- **Activity**
Nothing is to be output except the lines from the one containing "New York Scientists" through the end of the material, each reproduced exactly.

- **Recorded information**
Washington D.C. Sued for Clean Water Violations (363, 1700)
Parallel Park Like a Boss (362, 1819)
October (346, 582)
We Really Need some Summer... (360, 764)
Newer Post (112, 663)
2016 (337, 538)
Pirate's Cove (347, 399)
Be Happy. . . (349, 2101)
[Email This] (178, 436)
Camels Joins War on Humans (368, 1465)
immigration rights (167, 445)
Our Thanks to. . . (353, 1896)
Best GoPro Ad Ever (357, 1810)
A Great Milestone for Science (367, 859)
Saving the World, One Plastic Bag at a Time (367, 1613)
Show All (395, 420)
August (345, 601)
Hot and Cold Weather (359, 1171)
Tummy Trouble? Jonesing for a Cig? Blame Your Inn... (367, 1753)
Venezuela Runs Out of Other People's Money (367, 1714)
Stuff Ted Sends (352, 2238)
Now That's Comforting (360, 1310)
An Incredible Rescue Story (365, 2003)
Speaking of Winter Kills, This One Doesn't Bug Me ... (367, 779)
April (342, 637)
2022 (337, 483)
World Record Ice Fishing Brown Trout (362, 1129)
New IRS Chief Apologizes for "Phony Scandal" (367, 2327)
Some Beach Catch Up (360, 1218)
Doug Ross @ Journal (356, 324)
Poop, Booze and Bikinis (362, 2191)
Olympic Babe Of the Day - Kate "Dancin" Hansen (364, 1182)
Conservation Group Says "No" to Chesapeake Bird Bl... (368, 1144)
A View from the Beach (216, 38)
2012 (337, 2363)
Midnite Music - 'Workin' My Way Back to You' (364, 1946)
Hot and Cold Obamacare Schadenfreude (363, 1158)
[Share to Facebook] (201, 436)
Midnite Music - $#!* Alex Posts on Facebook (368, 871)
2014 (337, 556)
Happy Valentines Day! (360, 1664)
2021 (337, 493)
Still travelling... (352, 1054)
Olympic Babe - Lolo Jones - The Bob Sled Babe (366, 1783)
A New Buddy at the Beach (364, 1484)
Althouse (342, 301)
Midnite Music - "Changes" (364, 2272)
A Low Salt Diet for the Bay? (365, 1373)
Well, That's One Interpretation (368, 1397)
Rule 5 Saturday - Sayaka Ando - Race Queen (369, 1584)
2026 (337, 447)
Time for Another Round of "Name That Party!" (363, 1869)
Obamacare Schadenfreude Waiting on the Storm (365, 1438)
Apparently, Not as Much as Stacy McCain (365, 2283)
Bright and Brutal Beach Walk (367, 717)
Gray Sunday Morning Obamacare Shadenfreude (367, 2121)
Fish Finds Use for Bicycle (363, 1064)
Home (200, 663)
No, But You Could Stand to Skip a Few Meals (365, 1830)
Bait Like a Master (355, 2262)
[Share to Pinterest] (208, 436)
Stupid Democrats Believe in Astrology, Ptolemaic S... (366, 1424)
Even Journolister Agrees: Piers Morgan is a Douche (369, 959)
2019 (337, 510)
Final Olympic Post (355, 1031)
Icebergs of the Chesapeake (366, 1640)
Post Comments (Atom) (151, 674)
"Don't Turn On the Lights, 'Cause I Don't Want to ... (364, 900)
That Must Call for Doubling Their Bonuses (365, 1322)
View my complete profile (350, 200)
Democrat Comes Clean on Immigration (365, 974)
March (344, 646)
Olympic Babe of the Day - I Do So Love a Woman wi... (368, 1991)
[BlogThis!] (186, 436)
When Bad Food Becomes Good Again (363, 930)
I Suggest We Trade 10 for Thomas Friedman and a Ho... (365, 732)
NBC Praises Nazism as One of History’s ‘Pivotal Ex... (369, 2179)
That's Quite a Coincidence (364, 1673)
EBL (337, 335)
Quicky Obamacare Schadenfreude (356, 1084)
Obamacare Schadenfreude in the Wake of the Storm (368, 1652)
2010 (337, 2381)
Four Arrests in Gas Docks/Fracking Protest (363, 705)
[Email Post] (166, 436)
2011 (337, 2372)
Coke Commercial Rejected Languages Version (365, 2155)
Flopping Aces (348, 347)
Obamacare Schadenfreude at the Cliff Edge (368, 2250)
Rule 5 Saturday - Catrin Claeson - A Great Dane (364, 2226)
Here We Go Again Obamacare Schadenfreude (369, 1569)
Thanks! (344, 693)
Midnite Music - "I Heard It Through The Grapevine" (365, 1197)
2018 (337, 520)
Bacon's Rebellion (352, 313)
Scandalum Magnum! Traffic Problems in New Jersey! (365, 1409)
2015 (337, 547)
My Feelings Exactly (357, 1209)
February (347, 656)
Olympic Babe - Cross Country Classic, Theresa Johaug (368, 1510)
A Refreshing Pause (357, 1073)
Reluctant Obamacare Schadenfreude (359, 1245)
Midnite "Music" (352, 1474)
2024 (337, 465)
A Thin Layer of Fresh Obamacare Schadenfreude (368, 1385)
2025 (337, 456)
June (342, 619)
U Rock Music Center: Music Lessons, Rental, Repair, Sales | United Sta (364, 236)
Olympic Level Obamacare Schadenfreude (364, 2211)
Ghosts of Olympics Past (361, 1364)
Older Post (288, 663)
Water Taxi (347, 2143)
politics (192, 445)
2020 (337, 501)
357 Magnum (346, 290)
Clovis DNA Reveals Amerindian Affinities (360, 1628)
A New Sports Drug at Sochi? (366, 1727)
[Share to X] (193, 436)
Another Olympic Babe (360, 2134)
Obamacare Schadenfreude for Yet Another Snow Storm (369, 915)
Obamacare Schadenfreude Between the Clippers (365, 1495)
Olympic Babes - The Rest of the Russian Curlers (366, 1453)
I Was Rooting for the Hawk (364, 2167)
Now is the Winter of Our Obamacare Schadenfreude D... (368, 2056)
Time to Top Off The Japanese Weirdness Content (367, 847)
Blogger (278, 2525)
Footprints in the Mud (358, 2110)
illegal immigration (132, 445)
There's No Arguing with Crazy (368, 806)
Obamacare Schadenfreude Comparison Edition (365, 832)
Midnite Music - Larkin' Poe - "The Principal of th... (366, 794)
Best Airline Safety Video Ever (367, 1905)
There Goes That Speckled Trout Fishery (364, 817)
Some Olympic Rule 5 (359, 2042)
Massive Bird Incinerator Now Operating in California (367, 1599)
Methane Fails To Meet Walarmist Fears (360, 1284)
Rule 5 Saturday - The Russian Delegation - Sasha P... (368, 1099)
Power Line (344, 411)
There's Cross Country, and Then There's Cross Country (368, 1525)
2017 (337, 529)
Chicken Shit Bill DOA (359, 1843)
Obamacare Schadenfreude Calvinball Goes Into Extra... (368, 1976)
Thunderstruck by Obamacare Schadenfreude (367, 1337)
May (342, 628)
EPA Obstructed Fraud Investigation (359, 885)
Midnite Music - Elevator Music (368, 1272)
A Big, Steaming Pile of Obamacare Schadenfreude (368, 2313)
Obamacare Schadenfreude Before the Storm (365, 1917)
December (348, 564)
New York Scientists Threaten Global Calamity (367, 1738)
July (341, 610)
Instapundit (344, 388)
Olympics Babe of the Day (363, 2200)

- **Response**
New York Scientists Threaten Global Calamity (367, 1738)
July (341, 610)
Instapundit (344, 388)
Olympics Babe of the Day (363, 2200)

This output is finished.